A parte lo sbattere della porta, che ha provocato la reazione dei consiglieri, la cosa che secondo noi è ancora più grave, è la mancanza di rispetto verso il Consiglio comunale, che, piaccia o no, rappresenta la totalità dei cittadini pattesi.
Nel suo intervento il consigliere Gigante ha detto che l'assessore Bonanno "non è stata educata nei confronti di questo Consiglio Comunale. Chiedo al sindaco di sostituirla. Se non lo fa il Sindaco, io propongo al Consiglio comunale di proporre le dimissioni, è un fatto politico. Esigo rispetto". Proseguendo l'intervento ha poi aggiunto che "non può dire che ha da fare, che deve andare, perché non è lei che mette la pala, c’è un ufficio tecnico. Per gli atteggiamenti che ha questa persona, ha concluso Gigante, non può rappresentare questo paese".
Dello stesso tenore l'intervento del consigliere Giovanni Di Santo. "Non ho parole, ha detto l'esponente della lista Venuto. Quando in aula un assessore tiene certi comportamenti, ed esce sbattendo la porta, secondo me ha poco rispetto verso i consiglieri comunali. Poteva dire benissimo guardate io devo andare, se si tratta il punto adesso bene, se no. Mi deve spiegare l’assessore Bonanno - ha proseguito Di Santo, che cosa va a fare sul posto. Non è un tecnico, non è un operaio. Poteva andare l’ingegnere per capire com’era, ma l’assessore, l’assessore per fare fotografie e metterle su Facebook domani".
In effetti chi forse poteva avere qualche interesse, il capo dell'ufficio Tecnico, l'ing. Paratore, durante il Consiglio comunale era nella sua stanza, e non a "seguire" i lavori. Probabilmente la presenza di non addetti ai lavori sui luoghi di lavoro (e gli assessori lo sono), oltre che per certi versi è vietata, potrebbe essere d'intralcio.
Nel suo intervento lo stesso primo cittadino ha criticato il comportamento dell'assessore Bonanno.
"Alcune cose non si giustificano, ha detto Aquino.
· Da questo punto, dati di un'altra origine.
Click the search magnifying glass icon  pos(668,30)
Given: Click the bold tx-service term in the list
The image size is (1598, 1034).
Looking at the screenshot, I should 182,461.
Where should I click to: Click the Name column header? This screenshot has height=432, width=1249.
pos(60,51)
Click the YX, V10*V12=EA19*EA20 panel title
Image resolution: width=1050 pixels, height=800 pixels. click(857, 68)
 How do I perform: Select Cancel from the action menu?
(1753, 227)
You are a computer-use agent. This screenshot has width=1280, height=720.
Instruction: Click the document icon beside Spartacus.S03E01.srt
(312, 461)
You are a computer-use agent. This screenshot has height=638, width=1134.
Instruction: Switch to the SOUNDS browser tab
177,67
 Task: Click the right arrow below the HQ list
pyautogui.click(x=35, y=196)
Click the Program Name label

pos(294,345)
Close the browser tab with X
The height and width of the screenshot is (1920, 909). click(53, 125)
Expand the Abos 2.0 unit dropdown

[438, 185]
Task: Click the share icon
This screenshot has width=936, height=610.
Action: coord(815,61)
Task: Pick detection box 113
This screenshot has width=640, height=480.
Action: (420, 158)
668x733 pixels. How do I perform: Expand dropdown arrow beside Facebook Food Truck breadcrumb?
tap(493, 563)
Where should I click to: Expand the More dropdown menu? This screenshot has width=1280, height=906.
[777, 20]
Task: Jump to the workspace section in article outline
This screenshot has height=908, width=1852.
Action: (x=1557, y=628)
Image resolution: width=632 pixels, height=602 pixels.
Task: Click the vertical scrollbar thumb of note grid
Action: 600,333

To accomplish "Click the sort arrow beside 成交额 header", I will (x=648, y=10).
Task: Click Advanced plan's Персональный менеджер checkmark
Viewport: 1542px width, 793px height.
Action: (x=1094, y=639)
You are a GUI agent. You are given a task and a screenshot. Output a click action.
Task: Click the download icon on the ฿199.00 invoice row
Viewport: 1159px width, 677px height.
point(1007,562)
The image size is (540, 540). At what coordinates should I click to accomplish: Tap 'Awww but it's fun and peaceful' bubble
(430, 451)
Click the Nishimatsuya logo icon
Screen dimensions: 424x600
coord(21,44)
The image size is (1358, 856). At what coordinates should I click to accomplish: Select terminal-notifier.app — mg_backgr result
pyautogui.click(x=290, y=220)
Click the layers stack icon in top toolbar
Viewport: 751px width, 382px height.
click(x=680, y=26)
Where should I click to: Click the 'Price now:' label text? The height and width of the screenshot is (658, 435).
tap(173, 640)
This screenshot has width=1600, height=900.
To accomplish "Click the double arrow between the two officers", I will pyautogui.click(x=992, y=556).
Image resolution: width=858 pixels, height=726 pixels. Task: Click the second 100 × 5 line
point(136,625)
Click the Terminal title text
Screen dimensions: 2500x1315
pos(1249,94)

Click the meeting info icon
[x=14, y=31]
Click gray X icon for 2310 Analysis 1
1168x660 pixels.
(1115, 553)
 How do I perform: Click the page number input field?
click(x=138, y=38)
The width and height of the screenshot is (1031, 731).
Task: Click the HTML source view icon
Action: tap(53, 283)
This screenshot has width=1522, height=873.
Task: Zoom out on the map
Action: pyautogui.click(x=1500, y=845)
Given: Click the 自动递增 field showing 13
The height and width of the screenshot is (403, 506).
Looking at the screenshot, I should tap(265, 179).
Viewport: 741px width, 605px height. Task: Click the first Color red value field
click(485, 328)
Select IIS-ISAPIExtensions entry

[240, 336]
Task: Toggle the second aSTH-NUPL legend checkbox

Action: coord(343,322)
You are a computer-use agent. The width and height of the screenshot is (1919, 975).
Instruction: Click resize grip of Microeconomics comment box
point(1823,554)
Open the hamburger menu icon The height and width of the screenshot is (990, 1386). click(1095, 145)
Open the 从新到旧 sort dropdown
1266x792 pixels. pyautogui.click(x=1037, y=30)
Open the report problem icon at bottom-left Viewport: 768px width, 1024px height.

Non lo giustificano né la foga degli interventi, né il carico di lavoro, né i problemi familiari. I limiti della buona educazione -ha proseguito il capo dell'Amministrazione, non devono mai essere travalicati. E il travalicare il limite della buona educazione non mai è giustificabile. Provvederò - ha detto il sindaco, a fare le mie personali rimostranze all’assessore Bonanno".